Lors d’un meeting de campagne pour les législatives du 17 novembre, le Premier ministre sénégalais a fermement annoncé que le livre d’une historienne française ne serait pas autorisé à la vente au Sénégal. Il a dénoncé une « tentative de déstabilisation » en lien avec la publication de L’Idée de la Casamance autonome – Possibles et dettes morales de la situation coloniale au Sénégal, un ouvrage de Séverine Awenengo Dalberto, chercheuse française au Centre national de la recherche scientifique (CNRS).
Ce livre a suscité une vive controverse dans le pays, où la question de l’autonomie de la Casamance, une région du sud du Sénégal, reste un sujet hautement sensible. L’État sénégalais rejette fermement toute idée d’autonomie pour cette région, marquée par un long conflit séparatiste.
Le 1er novembre, lors d’un rassemblement tenu à Ziguinchor, la capitale de la Casamance, Ousmane Sonko, tête de liste du Pastef pour les élections législatives, a vivement critiqué l’ouvrage, l’autrice et la France, en soulignant l’importance de ne pas rouvrir les plaies du passé. Il a ainsi affirmé que le livre « ne sera pas commercialisé » au Sénégal, accusant son contenu d’être une menace pour la stabilité nationale.
Les éditions Karthala, qui publient le livre, ont exprimé leur regret face à ce qu’elles considèrent comme « une instrumentalisation politique d’un ouvrage scientifique », estimant que les critiques émanent de personnes n’ayant pas pris le temps de lire le contenu. De son côté, Séverine Awenengo Dalberto a précisé que son travail était « purement historique » et qu’il n’avait nullement l’intention de raviver des tensions.
Un enjeu qui touche la souveraineté sénégalaise
Le Premier ministre a fait un parallèle avec d’autres territoires autonomistes sous contrôle français, en déclarant : « Si cette Française veut écrire, elle n’a qu’à se pencher sur la Corse ou la Nouvelle-Calédonie, qui demandent leur indépendance, mais pas sur le Sénégal ». Il a réaffirmé que cet ouvrage ne serait ni autorisé ni diffusé dans le pays. Selon lui, il s’agit d’un sujet « qui concerne les Sénégalais » et il a mis en garde contre ce qu’il considère être une tentative de « déstabilisation » orchestrée depuis l’extérieur. Il a également réclamé que la France, au lieu de publier des livres sur la Casamance, « nous donne les archives de ses exécutions sommaires, des guerres coloniales et des tortures commises au Sénégal ».

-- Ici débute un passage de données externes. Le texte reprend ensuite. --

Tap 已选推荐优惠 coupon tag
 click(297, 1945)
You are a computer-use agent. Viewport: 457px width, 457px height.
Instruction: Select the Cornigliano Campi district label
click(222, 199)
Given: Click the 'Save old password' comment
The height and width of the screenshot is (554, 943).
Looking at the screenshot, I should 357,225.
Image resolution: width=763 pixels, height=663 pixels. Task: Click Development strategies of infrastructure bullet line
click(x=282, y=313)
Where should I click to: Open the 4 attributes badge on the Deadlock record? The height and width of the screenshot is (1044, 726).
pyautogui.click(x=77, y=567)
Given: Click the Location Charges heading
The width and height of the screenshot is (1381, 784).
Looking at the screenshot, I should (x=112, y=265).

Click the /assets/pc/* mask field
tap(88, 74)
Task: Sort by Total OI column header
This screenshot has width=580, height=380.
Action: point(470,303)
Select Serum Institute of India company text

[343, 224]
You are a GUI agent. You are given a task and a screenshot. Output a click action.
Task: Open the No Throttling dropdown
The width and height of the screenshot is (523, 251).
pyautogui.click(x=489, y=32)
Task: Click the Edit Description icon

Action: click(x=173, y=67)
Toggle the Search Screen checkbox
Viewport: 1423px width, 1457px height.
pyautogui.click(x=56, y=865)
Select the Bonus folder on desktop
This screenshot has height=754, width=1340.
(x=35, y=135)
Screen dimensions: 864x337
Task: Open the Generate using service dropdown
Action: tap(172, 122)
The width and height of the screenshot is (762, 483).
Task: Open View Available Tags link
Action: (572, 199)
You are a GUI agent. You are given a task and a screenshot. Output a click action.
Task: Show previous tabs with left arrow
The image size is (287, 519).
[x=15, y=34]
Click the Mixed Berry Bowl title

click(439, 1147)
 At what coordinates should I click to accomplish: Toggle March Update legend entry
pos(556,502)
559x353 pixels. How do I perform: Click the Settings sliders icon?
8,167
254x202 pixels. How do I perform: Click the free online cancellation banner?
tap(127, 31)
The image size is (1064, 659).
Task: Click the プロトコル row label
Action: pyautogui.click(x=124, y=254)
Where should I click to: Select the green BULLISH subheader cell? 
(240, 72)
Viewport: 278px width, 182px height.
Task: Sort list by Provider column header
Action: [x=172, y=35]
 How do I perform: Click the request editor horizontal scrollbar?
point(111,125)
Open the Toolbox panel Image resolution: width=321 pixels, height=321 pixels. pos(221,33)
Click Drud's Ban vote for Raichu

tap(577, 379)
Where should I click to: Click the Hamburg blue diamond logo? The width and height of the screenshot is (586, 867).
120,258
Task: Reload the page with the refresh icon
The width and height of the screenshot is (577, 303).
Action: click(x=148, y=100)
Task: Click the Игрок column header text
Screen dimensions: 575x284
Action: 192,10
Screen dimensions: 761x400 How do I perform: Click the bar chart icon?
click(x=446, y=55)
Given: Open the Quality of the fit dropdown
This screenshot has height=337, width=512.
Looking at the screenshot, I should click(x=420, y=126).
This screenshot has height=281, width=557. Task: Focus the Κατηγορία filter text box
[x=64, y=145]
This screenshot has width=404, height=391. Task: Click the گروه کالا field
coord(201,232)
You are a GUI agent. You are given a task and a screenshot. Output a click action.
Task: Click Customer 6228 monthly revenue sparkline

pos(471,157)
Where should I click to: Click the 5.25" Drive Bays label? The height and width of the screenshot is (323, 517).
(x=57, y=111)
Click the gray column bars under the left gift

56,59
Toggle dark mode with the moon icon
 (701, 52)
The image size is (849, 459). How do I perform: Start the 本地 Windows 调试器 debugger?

Le parti au pouvoir jusqu’à l’élection présidentielle de mars dernier, l’Alliance pour la République, a également exprimé sa vive opposition à la publication de cet ouvrage. Dans un communiqué, il a dénoncé un livre « dangereux pour l’unité nationale » et affirmé que celui-ci remettait en cause les efforts déployés pour maintenir la paix en Casamance.
Le débat autour de ce livre illustre l’extrême sensibilité du sujet de la Casamance au Sénégal, où les autorités veillent jalousement à préserver l’unité nationale dans cette région qui a été le théâtre de plusieurs décennies de conflit.